Até por seu papel no processo de espoliação da América Latina, ter dizimado populações nativas e estimulado a escravidão, a Espanha não pode deixar de enfrentar o racismo que os antepassados de seus atuais cidadãos ajudaram a criar — nas Américas, a escravidão teve cor. Como outras potências coloniais, a Espanha lucrou muito com a ocupação de territórios alheios, com o ouro retirado deste lado do oceano. Não pode se omitir.

É preciso que o governo espanhol tenha, em relação aos não brancos, a mesma postura que, depis da Segunda Guerra e do Holocausto, a Alemanha adotou com os judeus. As últimas gerações alemãs não têm nada a ver com o nazismo, mas todos sabem o que foi feito por lá, e sabem que a tragédia não pode ter chance de se repetir.

O governo brasileiro tem que agir no caso Vinícius Júnior e no de outros jogadores vítimas do racismo com a mesma força que atuou para retirar compatriotas de Israel e Gaza.
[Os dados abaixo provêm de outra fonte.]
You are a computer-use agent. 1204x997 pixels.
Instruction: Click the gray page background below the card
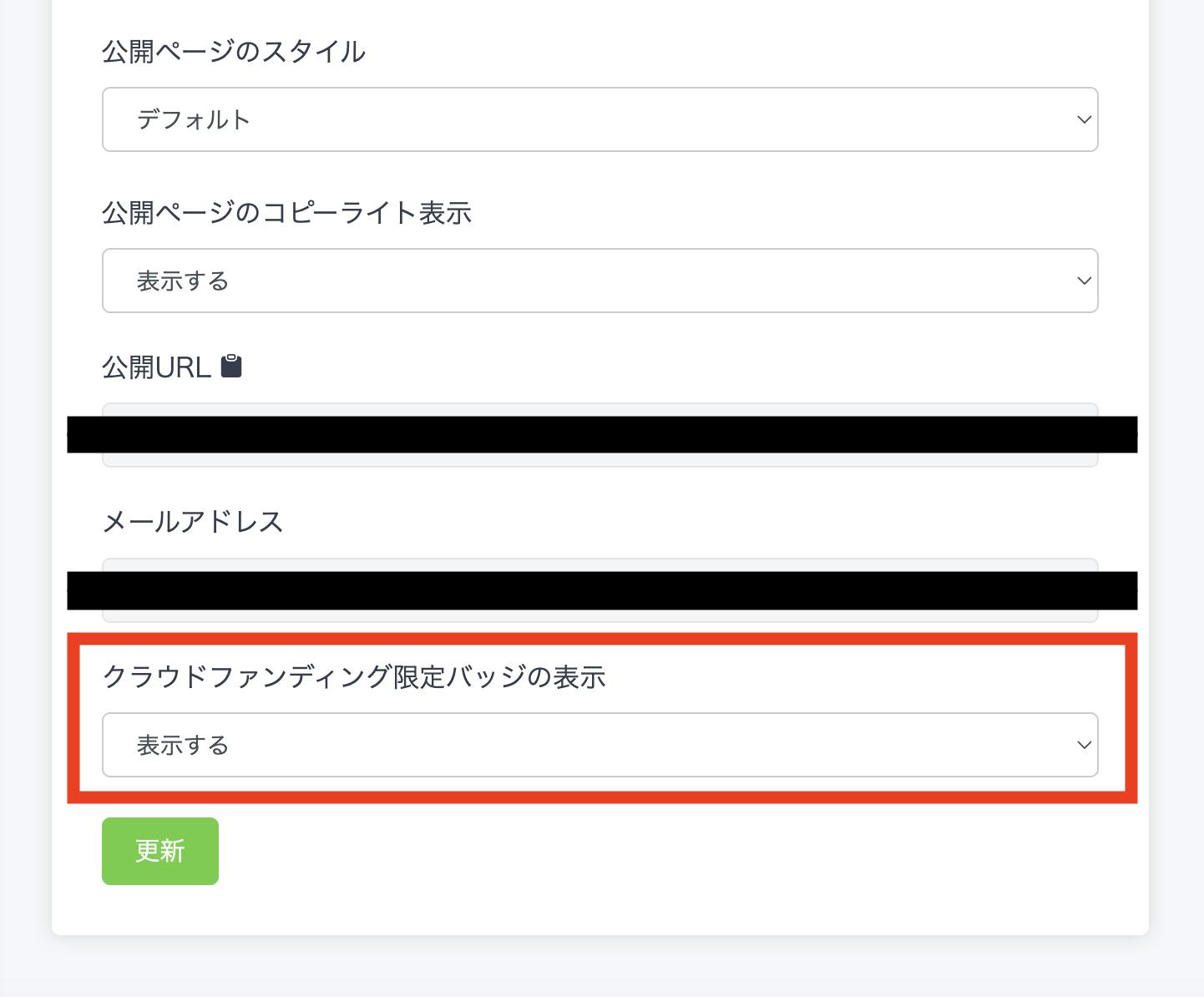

Não deve descartar nem mesmo eventuais retaliações econômicas. Neste ponto, todos podemos ajudar.

Muitos de nós paramos de consumir vinhos de determinadas vinículas gaúchas quando explodiram os casos de trabalho escravo por lá. Uma rede de supermercados chegou a proibir a comercialização de produtos das tais empresas. Por que não diminuirmos a compra do que é feito na Espanha e exportado para cá? Que tal evitarmos consumir o que é oferecido por patrocinadores dos grandes times da La Liga? O que nos impede de cobrar uma posição ativa também dos muitos clubes e associações fundadas por imigrantes espanhóis que se espalham pelo país?

O que está em jogo não é apenas a honra e a dignidade do Vinícius e de outros jogadores brasileiros, mas as de todos nós. Isso precisa ficar claro não apenas com palavras, mas com gestos incisivos do governo e da sociedade civil. 

É aquela história, não basta não ser racista, é preciso ser antirracista. É preciso criar um modelo de atuação que sirva de parâmetro para outros casos de brasileiros vítimas de qualquer tipo de preconceito. Vinícius e os outros atletas que atuam no exterior, contribuem com país, com o pagamento de impostos, com investimentos, com a simples menção que nasceram por aqui.

Eles nasceram num país que traficou escravizados, que também dizimou indígenas e que até hoje não pagou sua dívida com esses povos, mantém práticas racistas e excludentes. Combater o racismo na Espanha é também reconhecê-lo e atacá-lo por aqui.